The Labor Force Survey also highlights that in the last quarter there has been a significant decrease in the number of employed persons absent from their jobs, which has gone from almost two million people to 1.5 million. The statistical institute explains this change by the lower incidence of vacations, sick leave and ERTE. And as a consequence of them, the measurement of hours worked grows by 7.7%. This indicator is 34.3% higher than a year ago and is only 1.4% below the levels of the same period in 2019.
The effect of the coronavirus crisis, and the recovery, is also being felt in homes. Of the 18.9 million households in Spain, 1.16 million have all their members unemployed. Compared to June 2020, there are 9,100 more households where all their active members are unemployed. Households where all people willing to work have increased in one year by 216,400 households, for a total of 10.6 million households.
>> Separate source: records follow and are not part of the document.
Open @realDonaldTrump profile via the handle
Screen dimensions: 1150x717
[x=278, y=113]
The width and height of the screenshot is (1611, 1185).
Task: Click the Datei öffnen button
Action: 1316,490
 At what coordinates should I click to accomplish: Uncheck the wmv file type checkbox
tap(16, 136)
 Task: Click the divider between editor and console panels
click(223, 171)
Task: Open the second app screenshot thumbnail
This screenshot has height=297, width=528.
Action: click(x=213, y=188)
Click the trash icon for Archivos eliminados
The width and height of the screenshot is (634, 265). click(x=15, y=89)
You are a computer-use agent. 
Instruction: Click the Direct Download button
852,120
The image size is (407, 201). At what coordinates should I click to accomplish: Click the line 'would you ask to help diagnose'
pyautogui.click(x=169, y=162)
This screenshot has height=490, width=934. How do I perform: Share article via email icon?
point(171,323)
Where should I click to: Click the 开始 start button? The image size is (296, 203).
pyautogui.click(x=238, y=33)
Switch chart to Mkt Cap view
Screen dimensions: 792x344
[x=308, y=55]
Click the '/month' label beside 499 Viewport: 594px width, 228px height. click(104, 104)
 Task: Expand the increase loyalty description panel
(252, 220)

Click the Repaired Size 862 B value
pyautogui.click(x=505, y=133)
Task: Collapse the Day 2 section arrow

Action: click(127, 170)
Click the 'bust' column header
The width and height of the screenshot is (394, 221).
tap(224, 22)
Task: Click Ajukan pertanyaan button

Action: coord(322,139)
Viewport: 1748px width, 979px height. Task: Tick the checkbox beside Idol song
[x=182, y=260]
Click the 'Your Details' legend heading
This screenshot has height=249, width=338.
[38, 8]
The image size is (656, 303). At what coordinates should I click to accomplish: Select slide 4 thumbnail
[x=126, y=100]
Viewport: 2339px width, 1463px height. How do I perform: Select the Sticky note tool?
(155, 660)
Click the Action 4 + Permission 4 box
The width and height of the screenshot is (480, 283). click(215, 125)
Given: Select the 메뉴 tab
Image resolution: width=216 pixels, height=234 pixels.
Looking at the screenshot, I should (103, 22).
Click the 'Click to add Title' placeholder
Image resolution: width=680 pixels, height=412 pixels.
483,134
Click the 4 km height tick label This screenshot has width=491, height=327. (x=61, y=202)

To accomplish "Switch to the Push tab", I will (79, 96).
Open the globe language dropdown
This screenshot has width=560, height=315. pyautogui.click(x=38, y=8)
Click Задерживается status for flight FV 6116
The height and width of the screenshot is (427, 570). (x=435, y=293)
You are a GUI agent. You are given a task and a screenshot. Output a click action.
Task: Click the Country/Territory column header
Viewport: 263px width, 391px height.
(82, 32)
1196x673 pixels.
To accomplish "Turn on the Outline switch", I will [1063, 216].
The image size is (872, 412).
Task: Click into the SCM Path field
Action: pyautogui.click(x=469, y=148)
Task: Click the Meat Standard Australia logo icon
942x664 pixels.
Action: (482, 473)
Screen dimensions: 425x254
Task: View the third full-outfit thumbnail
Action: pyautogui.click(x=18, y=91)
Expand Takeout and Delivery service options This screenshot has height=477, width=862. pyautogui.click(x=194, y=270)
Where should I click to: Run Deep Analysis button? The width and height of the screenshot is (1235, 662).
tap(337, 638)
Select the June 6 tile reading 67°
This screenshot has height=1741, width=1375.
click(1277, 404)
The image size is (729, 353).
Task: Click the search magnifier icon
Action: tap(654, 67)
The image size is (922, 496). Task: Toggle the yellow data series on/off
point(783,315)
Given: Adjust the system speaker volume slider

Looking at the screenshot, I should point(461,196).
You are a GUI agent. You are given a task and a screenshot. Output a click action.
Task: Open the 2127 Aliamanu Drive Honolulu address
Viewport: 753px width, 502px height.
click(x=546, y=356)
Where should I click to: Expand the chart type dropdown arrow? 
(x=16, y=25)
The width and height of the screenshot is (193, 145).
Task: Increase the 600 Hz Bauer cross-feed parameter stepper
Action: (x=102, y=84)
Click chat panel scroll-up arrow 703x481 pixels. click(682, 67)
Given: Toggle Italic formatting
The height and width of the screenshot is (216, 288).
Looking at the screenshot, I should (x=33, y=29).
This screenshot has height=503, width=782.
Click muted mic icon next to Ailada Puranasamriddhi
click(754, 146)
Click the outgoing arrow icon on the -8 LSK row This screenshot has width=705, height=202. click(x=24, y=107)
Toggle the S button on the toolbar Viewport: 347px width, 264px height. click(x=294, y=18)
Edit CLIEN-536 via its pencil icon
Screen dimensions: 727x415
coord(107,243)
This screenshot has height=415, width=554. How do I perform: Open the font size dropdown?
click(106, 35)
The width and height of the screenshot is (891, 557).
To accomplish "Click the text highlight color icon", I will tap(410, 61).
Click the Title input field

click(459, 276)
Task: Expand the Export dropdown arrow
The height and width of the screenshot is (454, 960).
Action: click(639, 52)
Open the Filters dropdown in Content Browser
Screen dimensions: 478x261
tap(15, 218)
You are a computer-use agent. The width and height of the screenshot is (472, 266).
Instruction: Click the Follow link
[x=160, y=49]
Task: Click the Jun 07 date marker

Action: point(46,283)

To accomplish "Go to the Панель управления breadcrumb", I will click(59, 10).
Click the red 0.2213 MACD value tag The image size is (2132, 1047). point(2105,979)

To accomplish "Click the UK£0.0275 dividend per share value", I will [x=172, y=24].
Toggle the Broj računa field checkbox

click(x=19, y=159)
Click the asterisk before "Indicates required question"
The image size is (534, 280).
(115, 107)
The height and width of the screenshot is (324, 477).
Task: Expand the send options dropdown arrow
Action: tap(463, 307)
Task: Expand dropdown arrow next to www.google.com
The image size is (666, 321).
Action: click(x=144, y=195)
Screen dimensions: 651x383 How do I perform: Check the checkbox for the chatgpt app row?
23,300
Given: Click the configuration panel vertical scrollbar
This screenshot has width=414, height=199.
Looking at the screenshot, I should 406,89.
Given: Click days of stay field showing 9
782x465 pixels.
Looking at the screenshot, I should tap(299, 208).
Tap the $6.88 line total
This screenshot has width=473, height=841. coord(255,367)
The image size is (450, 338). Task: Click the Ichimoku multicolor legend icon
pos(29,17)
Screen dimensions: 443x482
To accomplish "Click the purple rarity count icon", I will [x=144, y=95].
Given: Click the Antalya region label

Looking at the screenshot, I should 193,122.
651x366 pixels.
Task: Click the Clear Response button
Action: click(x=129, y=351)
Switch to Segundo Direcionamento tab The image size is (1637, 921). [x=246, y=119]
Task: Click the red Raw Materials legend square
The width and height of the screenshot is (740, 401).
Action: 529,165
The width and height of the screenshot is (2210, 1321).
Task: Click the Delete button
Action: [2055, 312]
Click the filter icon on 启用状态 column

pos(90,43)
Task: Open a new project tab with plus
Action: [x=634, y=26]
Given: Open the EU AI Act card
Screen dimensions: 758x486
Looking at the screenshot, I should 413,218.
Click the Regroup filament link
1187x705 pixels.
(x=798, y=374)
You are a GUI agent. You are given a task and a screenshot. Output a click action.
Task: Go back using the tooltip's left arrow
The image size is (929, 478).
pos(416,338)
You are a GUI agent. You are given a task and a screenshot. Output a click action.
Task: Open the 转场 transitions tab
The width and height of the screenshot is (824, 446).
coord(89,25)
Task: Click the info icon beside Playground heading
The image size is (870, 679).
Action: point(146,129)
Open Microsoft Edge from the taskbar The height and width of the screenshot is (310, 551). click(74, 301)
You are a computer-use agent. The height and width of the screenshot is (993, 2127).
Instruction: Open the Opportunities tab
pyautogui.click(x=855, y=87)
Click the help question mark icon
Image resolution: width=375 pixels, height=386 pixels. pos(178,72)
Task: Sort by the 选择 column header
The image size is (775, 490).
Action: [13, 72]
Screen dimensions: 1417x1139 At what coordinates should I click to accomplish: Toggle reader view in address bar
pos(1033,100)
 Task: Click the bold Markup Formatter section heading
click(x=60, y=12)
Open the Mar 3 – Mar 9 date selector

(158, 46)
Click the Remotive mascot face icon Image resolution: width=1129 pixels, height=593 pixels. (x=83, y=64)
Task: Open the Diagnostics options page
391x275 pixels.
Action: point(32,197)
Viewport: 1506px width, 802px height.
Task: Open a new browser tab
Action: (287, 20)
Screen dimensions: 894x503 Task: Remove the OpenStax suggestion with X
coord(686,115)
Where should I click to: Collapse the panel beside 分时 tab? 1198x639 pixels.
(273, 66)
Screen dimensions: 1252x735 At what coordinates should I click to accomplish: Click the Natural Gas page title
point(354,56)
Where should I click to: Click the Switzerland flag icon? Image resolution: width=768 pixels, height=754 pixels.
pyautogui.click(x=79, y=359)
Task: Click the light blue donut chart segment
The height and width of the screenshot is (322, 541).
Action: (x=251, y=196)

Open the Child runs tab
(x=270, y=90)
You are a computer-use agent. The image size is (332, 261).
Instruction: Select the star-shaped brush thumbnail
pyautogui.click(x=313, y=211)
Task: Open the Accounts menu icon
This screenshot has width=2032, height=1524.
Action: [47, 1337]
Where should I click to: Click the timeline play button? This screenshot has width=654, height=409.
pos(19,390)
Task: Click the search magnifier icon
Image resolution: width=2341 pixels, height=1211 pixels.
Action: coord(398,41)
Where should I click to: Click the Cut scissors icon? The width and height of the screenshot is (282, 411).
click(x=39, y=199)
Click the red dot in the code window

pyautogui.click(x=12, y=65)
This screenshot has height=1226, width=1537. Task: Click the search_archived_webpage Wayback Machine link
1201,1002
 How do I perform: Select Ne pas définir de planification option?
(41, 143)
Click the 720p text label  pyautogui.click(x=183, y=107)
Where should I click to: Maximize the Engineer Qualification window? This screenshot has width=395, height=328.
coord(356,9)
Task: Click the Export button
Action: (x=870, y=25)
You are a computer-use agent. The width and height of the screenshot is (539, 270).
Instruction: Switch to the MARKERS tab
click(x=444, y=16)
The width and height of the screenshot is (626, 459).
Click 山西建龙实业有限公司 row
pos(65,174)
The evolution of the health (and economic) crisis is also noticeable in the progression of telework, which declined in the second quarter. More than 1.8 million employed persons worked during the period from their home more than half of the days. This represents 9.4% of the total number of employed persons, a significant decrease compared to the 11.2% of employees who carried out their work mainly from home in the first three months of 2021. In perspective, this percentage reached 16.2 % in the second quarter of 2020 (the period of stricter confinements, due to the first state of alarm) while in 2019 (then the INE did not measure it quarterly, but in the year as a whole) it was 4.8%.
With an eye to the future, Adecco Group Institute, the study center of the multinational human resources company, has estimated this Thursday that Spain can finish 2021 very close to the 20 million employed mark (it estimates that in December there will be 19, 85 million). Javier Blasco, director of the institute, has valued that "the data for the second quarter have turned out better than expected, which indicates that the economy is recovering vigorously". But "although several elements play in favor of continuity," he added, "the risks remain high."Among the latter, Adecco cites an unfavorable evolution of the health emergency due to the appearance of new strains or the evolution of the international economy once the powerful stimuli that governments and central banks have implemented to accelerate the exit from the crisis are withdrawn.